There's a lot of supporting code for

dealing with, you know, asynchronous

interactions with remote datasets that we've had to develop. But if you go and look at Rust or Java, the libraries for doing these same sorts of things, there's a different level of, you know, reliance on external libraries.

Rust uses more

external libraries for some of the things where we've had to build, you know, develop, you know, home grow

some libraries and tools

within c plus plus because there weren't off the shelf libraries

available.

So in general, like, our mantra is providing a

batteries included experience for developers. And so we think about,

like, you know, just thinking from the mindset of somebody doing data engineering or building,

you know, building an analytics stack, and we think about, like, what problems

is that developer or that user going to need to solve.

And so rather than, you know, leaving developers to cobble together solutions,

would rather that there be, like, good out of the box solution for some of these, like, you know, run of the mill, like, everyday,

you know, data engineering workflows. So, like, for example, anything having to do with, like, interacting with a large parquet dataset

in cloud storage. Like, we wanna make that really easy for for a developer and for using Arrow to be the fastest, like, most efficient way to build their system.

And you mentioned with the substrate project, 1 of your efforts to

reduce the level of effort necessary to be able to

add Arrow's capabilities and benefits

to the end user experience and being able to integrate with different components of a potential data stack. And I'm curious

with that in mind, but also with some of the other projects that you mentioned,

how you think about balancing

the desire to be able to move fast and expand the reach and capabilities of Arrow

with the need to wait for some of these other products and

frameworks and projects to actually do the work of integrating with Arrow and maybe the substrate project and some of the ways that you're

collaborating with and maybe incentivizing some of these other engines and run times to do that work? You know, as a company, Voltron Data, I think we're lucky to be in a position where we can help accelerate some of this some of some of this work, like the adoption and integration work. We've been pursuing

that through our enterprise subscription program, which is basically an Arrow development and support partnership. So working with companies that are building on Arrow.

→ INFORMATION SHOWN

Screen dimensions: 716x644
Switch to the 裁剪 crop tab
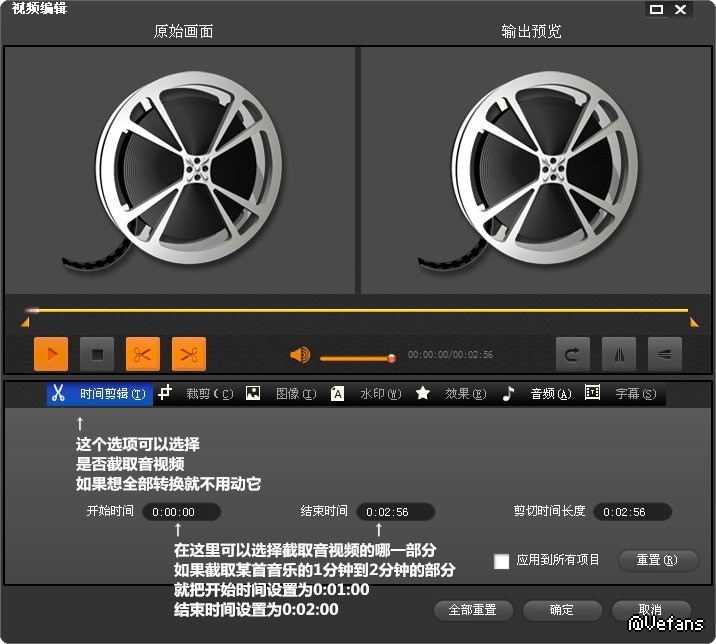[x=196, y=394]
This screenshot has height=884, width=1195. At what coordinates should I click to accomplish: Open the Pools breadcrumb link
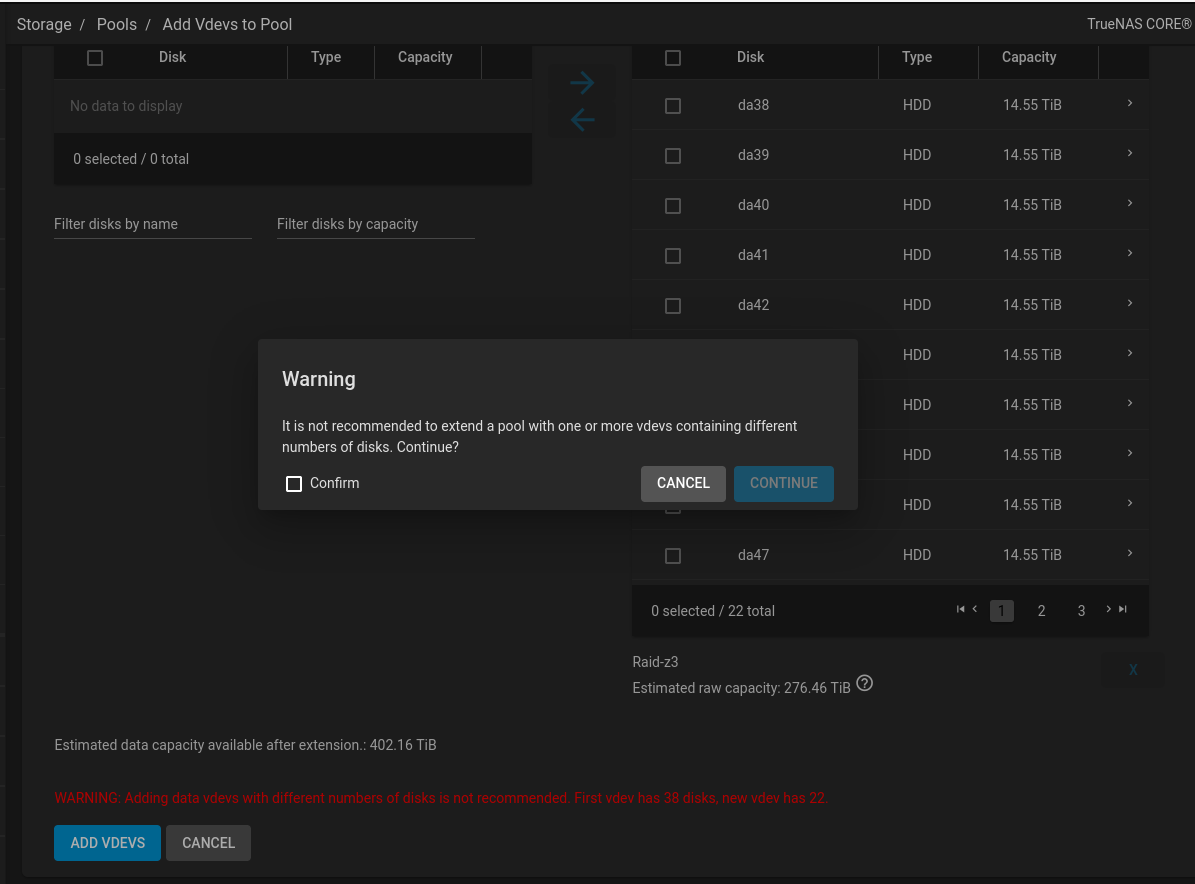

→ WRITTEN PROBLEM A
What does the Arrow transcript give as the team's mantra for developers?
→ WRITTEN PROBLEM B
Go on with the Arrow transcript from its last sentence.
The listing comes from a different source than the Arrow transcript.

→ WRITTEN ANSWER A
Providing a batteries included experience for developers.

→ WRITTEN ANSWER B
We've also

made some strategic partnerships with projects that are outside of the Arrow ecosystem

where we want to invest

in Arrow ecosystem integration. So 2 examples are DuckDV

and Delox, which is a a new project started by Meta. And so we reason that, you know, there, you know, other developers working on other projects that that are, you know, part of this

greater vision of building a more modular and composable

data analytics stack,

Arrow has become a central, you know, key part of that by providing this language agnostic, you know, sort of let's call it a data fabric

for connecting systems

and computing on.

And so by making it, you know, straightforward

for, you know, computing engines like DuckDb or Velox to connect

to other systems which use Arrow, that's in everybody's best interest, making it easier for

user interfaces.

So for example, you know, we've for many years, like, we've been building this project, IBIS, which provides a scale independent data frame API, engine independent data frame API for Python,

building an interface between that and Substrate,

and then working on substrate interface to these different compute engines. So we make it easy to, you know, generate substrate once and then execute it in any of these different computing back ends. So we enable

engine choice

for the developer.

You know, we've been making,

you know, over the last year and a half since we started the company, you know, we've been growing our support program, working with customers there, working on partnerships around,

you know, areas of mutual interest in hardening and growing the Arrow ecosystem

and improving these, you know, standards and protocols for interoperability

so that we, you know, can accelerate towards this more kind of modular computing stack for building large scale data analytics systems.

Another interesting aspect

of what you're offering with Arrow is that it is

very optimized for tabular data, which is a substantial portion of what people are trying to perform analysis on. But with the growth of machine learning and more

scalable and capable compute frameworks, there has been an increase in usage of other formats of data, whether that's unstructured data such as binaries or images or videos or semi structured or document style data or even multidimensional data.

And I'm wondering how you see the role of Arrow in that avenue of

either being able

to accommodate some of those of the different data types or being able to

cooperate with run times that are trying to maybe enrich

either

those unstructured data assets with tabular information

or, you know, enrich tabular information with metadata from those unstructured assets?

It's a great question. I mean, it's true that, you know,

columnar

tabular data processing is the bread and butter of many systems, and a lot of the advances in computing efficiency have come through, you know, better use

of SIMD instructions,

you know, just just better, you know, utilization of modern CPUs, and Arrow definitely was designed to

enable that, enable, you know, more efficient vectorized

data processing.

It's also facilitated

use of, you know, GPUs

and has been used productively to do accelerated processing on GPUs and FPGAs.

But there are these other types of data that are non tabular.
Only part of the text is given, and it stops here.